Robbie reveals that it was meeting his wife Ayda Field and having children that helped him put his craft in perspective, saying, “Now I’m like a dad who goes to work. This is my job… I go to work and I love my job now."

The former Take That singer, who left his bandmates for the first time 20 years ago this week, before embarking on a phenomenal solo career that has seen him sell nearly 20 million albums, also revealed that he has been concentrating much more on creating a great set list for different venues around the world, after one of his most popular hits - Candy, which had become his second-biggest single in the UK, behind epic ‘Angels - went down like a damp squib in Perth, Western Australia.

He remembers of the performance of the track: “It fell like a sh** flan against the wall and plopped on the floor… it was confusing and destabilising.”

“That night I went back to the hotel and Wiki’d it and went, ‘Oh sh**, Candy made number 59 in Australia, well f*** you!’"

Now Robbie makes sure that his set list is full of all the hits his crowds want to hear….

"I go to gigs, I know what I want as a punter,” Williams says. “I’ve sat at internationally famous people’s shows and they’ve done five songs in a row I don’t know and I’m bored and I want to go home.

“These big festivals, like Glastonbury, what people really want to hear, as much as they think they’re serious music heads, are hits they’ve heard on the radio.
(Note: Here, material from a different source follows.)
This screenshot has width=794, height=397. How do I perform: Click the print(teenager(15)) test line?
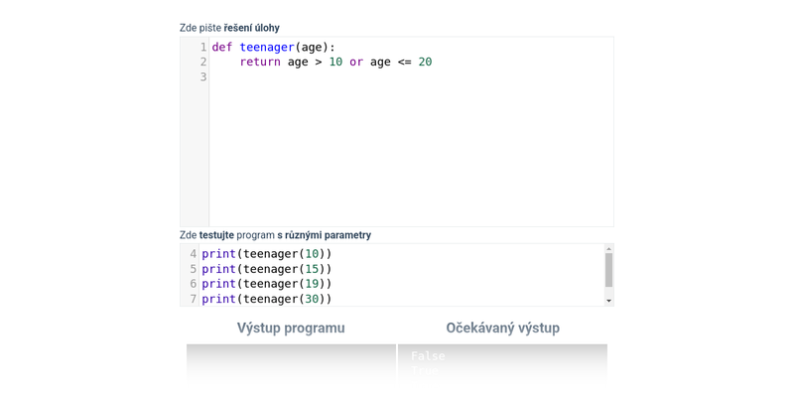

That’s what I want when I go to a show so that’s what I want to give people. I wish it was different, I’d love to play b-sides and things off (his fan club album) Under the Radar, but I’m in charge of tens of thousands of people’s enjoyment and energy.

“Unfortunately I can’t afford to be indulgent like that. It’s scary being up there in front of thousands of people and conducting their energy anyway. It’s scary when you’ve got all your best weapons in place. It’s f---ing terrifying when you throw something at them and the room goes cold. I play the hits because it’s good for my health.”